But the mother/daughter characters wouldn’t stop bothering me. I kept thinking about them and they kept banging about in my mind, as if demanding that I tell the story as they wanted it told. I was busy doing other projects, but when I’d have time, I’d sit and tinker with a new version of the story, beating out an outline. It became an outline of a novel.”

Remedy For A Broken Angel is a mix of Girl Interrupted and a spiritual help book for those entrenched, particularly mothers and daughters, in emotional turmoil due to deception, lies, mistrust, the passage of time, and that one thing that people can never escape from – human frailty. 

Artie witnesses a sexual act between her estranged mother Serena and her husband Kendall.  She enters the mental psych ward under the care of psychiatrist, Dr. Phoebe Ligon.  Dr.

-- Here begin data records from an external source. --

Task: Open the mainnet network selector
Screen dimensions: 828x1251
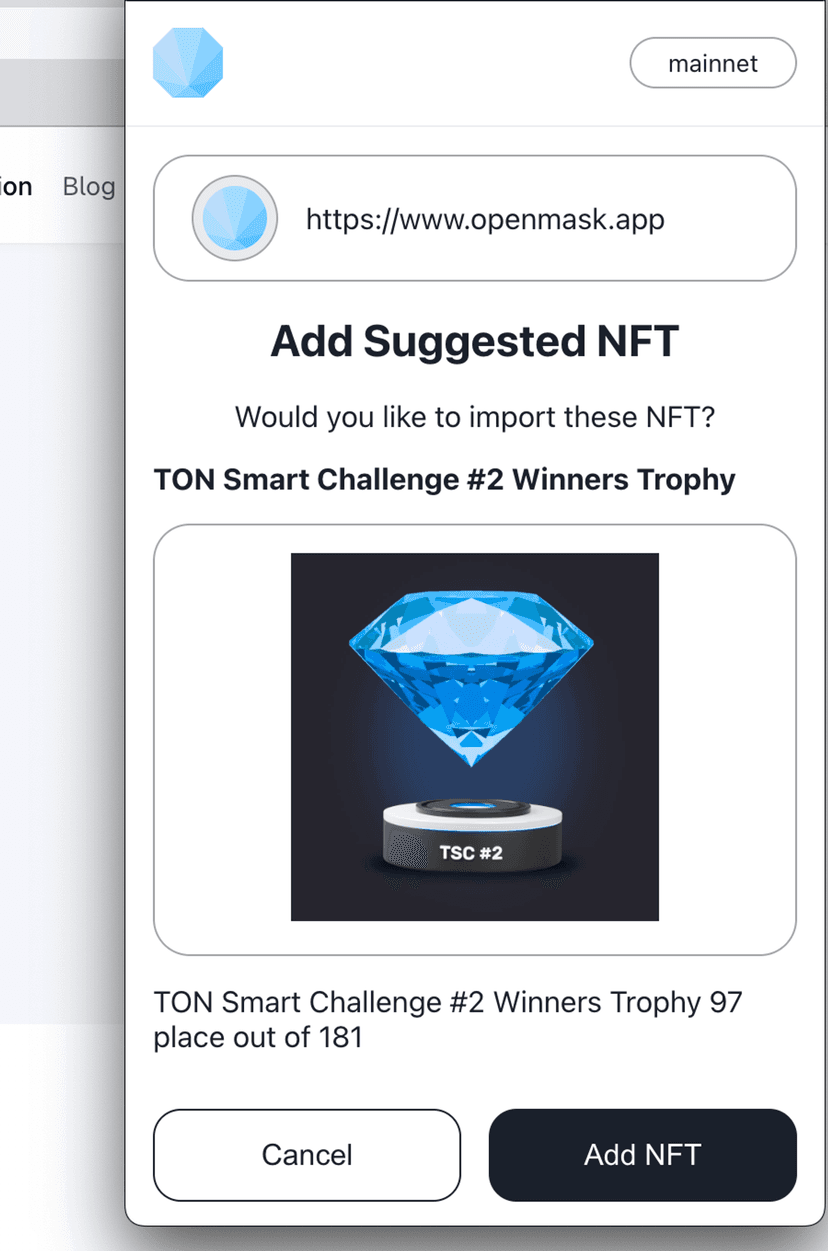Action: tap(712, 64)
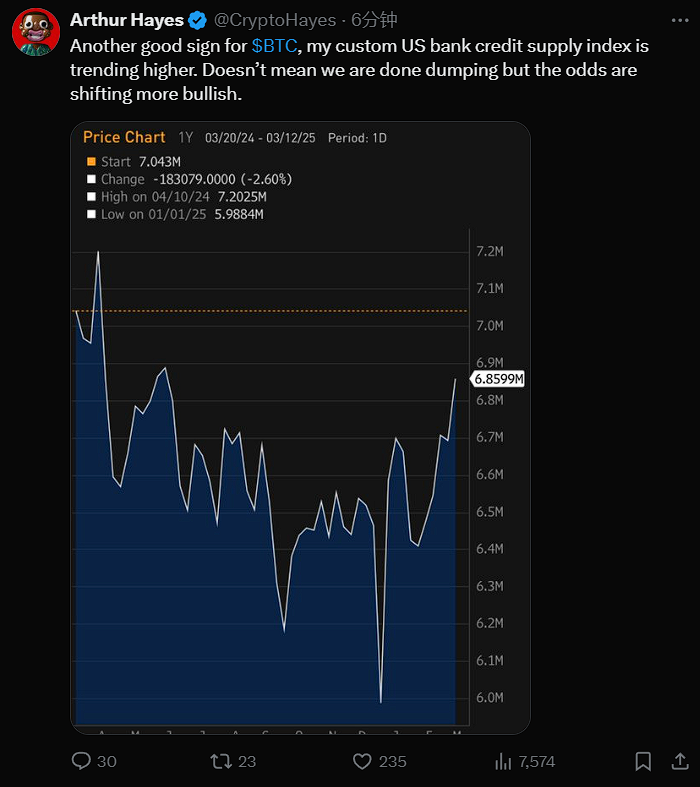Viewport: 700px width, 787px height.
Task: Click the share upload icon
Action: click(679, 761)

Ligon is dedicated to her patients, and, even though pregnant with a wanted child, is apologetic that Artie has to see someone new while she is on planned maternity leave.

The disconnection between Artie and her mother Serena has been years in the making.  Artie is torn between her wounded musically talented parents – Rico, her father, who is helplessly in love with her mother Serena, but cannot understand her disconnect from their daughter Artie; and Bermudian Serena, who has secrets of her own, and recognizes this strong disconnect from her own daughter, to the point of blunt honesty, and in the process becomes a famous jazz singer.
We soon realize some of the pains that Artie and her mother Serena share are caused by Rico, the deliberate creator of a Miss America Pageant between Serena and Artie – though the prize is not the crown, but more time spent with Rico.  This breeds jealousy and instability between mother and daughter.  Soon the abuse lends itself to sexual abuse – not directly, but where Rico displays (though accidentally) his sexual lifestyle as well as his nudity to his daughter’s own eyes.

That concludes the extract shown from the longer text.